## [What you will do]
Reproduce the material below word for word, line by line.

(Dataset items)
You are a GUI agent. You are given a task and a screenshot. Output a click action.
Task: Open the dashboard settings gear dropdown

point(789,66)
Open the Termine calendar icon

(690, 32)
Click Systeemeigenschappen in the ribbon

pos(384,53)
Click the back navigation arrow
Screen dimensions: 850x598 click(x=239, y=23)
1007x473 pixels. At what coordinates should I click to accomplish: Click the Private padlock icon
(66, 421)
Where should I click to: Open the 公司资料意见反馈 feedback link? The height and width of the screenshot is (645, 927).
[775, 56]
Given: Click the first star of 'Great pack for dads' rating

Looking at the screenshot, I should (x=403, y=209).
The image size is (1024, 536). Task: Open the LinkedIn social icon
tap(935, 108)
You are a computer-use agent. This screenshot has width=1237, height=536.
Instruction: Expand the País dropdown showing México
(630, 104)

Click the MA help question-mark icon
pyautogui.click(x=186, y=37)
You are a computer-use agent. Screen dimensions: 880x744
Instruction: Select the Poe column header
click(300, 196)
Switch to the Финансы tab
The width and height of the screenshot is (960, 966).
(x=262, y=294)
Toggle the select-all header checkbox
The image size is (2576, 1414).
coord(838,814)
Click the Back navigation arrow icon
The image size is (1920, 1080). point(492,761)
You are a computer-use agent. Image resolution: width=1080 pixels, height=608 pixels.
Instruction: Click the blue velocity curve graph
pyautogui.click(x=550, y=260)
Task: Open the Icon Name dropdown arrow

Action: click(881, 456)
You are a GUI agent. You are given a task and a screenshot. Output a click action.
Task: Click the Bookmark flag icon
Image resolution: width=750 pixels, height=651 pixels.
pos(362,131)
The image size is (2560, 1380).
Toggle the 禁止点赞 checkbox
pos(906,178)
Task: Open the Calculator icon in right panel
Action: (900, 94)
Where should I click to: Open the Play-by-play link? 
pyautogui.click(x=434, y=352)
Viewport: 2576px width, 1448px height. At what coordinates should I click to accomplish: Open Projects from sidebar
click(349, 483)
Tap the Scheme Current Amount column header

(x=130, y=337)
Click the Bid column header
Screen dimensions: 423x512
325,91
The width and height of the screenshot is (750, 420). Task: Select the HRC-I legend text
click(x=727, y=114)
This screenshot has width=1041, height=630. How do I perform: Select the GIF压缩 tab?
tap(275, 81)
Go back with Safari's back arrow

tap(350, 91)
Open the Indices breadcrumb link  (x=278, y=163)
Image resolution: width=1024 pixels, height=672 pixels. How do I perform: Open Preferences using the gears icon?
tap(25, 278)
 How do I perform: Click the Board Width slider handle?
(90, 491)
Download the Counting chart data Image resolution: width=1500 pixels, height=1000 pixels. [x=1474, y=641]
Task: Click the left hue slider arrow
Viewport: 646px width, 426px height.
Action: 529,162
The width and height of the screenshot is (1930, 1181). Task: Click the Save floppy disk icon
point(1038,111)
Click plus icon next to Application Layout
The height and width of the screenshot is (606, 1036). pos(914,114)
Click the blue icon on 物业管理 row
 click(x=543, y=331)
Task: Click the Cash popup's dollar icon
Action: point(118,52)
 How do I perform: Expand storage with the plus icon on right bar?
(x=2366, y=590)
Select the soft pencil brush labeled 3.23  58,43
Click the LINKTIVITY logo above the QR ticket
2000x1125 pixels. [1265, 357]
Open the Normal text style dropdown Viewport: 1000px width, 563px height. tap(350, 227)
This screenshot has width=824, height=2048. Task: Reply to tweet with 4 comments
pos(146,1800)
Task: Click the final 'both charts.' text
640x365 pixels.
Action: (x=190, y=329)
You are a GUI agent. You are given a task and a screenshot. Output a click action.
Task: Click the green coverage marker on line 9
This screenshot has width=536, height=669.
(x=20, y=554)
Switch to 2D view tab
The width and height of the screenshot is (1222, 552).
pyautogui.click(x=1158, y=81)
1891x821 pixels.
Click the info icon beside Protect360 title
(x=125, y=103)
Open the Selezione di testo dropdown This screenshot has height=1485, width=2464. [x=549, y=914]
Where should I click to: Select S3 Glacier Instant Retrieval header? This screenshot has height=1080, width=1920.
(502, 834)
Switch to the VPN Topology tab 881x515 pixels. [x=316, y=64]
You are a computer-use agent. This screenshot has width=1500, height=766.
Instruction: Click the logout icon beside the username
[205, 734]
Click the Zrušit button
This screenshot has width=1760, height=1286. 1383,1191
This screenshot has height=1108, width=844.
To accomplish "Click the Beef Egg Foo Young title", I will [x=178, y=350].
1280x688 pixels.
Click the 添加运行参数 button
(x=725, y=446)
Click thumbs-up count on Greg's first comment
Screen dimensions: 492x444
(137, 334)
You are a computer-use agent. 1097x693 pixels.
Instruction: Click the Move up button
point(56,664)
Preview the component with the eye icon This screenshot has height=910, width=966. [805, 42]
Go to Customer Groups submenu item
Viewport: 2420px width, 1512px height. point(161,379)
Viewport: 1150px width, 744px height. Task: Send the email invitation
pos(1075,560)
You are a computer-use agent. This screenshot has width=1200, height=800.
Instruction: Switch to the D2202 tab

## [Task output]
You are a GUI agent. You are given a task and a screenshot. Output a click action.
Task: Open the dashboard settings gear dropdown

point(789,66)
Open the Termine calendar icon

(690, 32)
Click Systeemeigenschappen in the ribbon

pos(384,53)
Click the back navigation arrow
Screen dimensions: 850x598 click(x=239, y=23)
1007x473 pixels. At what coordinates should I click to accomplish: Click the Private padlock icon
(66, 421)
Where should I click to: Open the 公司资料意见反馈 feedback link? The height and width of the screenshot is (645, 927).
[775, 56]
Given: Click the first star of 'Great pack for dads' rating

Looking at the screenshot, I should (x=403, y=209).
The image size is (1024, 536). Task: Open the LinkedIn social icon
tap(935, 108)
You are a computer-use agent. This screenshot has width=1237, height=536.
Instruction: Expand the País dropdown showing México
(630, 104)

Click the MA help question-mark icon
pyautogui.click(x=186, y=37)
You are a computer-use agent. Screen dimensions: 880x744
Instruction: Select the Poe column header
click(300, 196)
Switch to the Финансы tab
The width and height of the screenshot is (960, 966).
(x=262, y=294)
Toggle the select-all header checkbox
The image size is (2576, 1414).
coord(838,814)
Click the Back navigation arrow icon
The image size is (1920, 1080). point(492,761)
You are a computer-use agent. Image resolution: width=1080 pixels, height=608 pixels.
Instruction: Click the blue velocity curve graph
pyautogui.click(x=550, y=260)
Task: Open the Icon Name dropdown arrow

Action: click(881, 456)
You are a GUI agent. You are given a task and a screenshot. Output a click action.
Task: Click the Bookmark flag icon
Image resolution: width=750 pixels, height=651 pixels.
pos(362,131)
The image size is (2560, 1380).
Toggle the 禁止点赞 checkbox
pos(906,178)
Task: Open the Calculator icon in right panel
Action: (900, 94)
Where should I click to: Open the Play-by-play link? 
pyautogui.click(x=434, y=352)
Viewport: 2576px width, 1448px height. At what coordinates should I click to accomplish: Open Projects from sidebar
click(349, 483)
Tap the Scheme Current Amount column header

(x=130, y=337)
Click the Bid column header
Screen dimensions: 423x512
325,91
The width and height of the screenshot is (750, 420). Task: Select the HRC-I legend text
click(x=727, y=114)
This screenshot has width=1041, height=630. How do I perform: Select the GIF压缩 tab?
tap(275, 81)
Go back with Safari's back arrow

tap(350, 91)
Open the Indices breadcrumb link  (x=278, y=163)
Image resolution: width=1024 pixels, height=672 pixels. How do I perform: Open Preferences using the gears icon?
tap(25, 278)
 How do I perform: Click the Board Width slider handle?
(90, 491)
Download the Counting chart data Image resolution: width=1500 pixels, height=1000 pixels. [x=1474, y=641]
Task: Click the left hue slider arrow
Viewport: 646px width, 426px height.
Action: 529,162
The width and height of the screenshot is (1930, 1181). Task: Click the Save floppy disk icon
point(1038,111)
Click plus icon next to Application Layout
The height and width of the screenshot is (606, 1036). pos(914,114)
Click the blue icon on 物业管理 row
 click(x=543, y=331)
Task: Click the Cash popup's dollar icon
Action: point(118,52)
 How do I perform: Expand storage with the plus icon on right bar?
(x=2366, y=590)
Select the soft pencil brush labeled 3.23  58,43
Click the LINKTIVITY logo above the QR ticket
2000x1125 pixels. [1265, 357]
Open the Normal text style dropdown Viewport: 1000px width, 563px height. tap(350, 227)
This screenshot has width=824, height=2048. Task: Reply to tweet with 4 comments
pos(146,1800)
Task: Click the final 'both charts.' text
640x365 pixels.
Action: (x=190, y=329)
You are a GUI agent. You are given a task and a screenshot. Output a click action.
Task: Click the green coverage marker on line 9
This screenshot has width=536, height=669.
(x=20, y=554)
Switch to 2D view tab
The width and height of the screenshot is (1222, 552).
pyautogui.click(x=1158, y=81)
1891x821 pixels.
Click the info icon beside Protect360 title
(x=125, y=103)
Open the Selezione di testo dropdown This screenshot has height=1485, width=2464. [x=549, y=914]
Where should I click to: Select S3 Glacier Instant Retrieval header? This screenshot has height=1080, width=1920.
(502, 834)
Switch to the VPN Topology tab 881x515 pixels. [x=316, y=64]
You are a computer-use agent. This screenshot has width=1500, height=766.
Instruction: Click the logout icon beside the username
[205, 734]
Click the Zrušit button
This screenshot has width=1760, height=1286. 1383,1191
This screenshot has height=1108, width=844.
To accomplish "Click the Beef Egg Foo Young title", I will [x=178, y=350].
1280x688 pixels.
Click the 添加运行参数 button
(x=725, y=446)
Click thumbs-up count on Greg's first comment
Screen dimensions: 492x444
(137, 334)
You are a computer-use agent. 1097x693 pixels.
Instruction: Click the Move up button
point(56,664)
Preview the component with the eye icon This screenshot has height=910, width=966. [805, 42]
Go to Customer Groups submenu item
Viewport: 2420px width, 1512px height. point(161,379)
Viewport: 1150px width, 744px height. Task: Send the email invitation
pos(1075,560)
You are a computer-use agent. This screenshot has width=1200, height=800.
Instruction: Switch to the D2202 tab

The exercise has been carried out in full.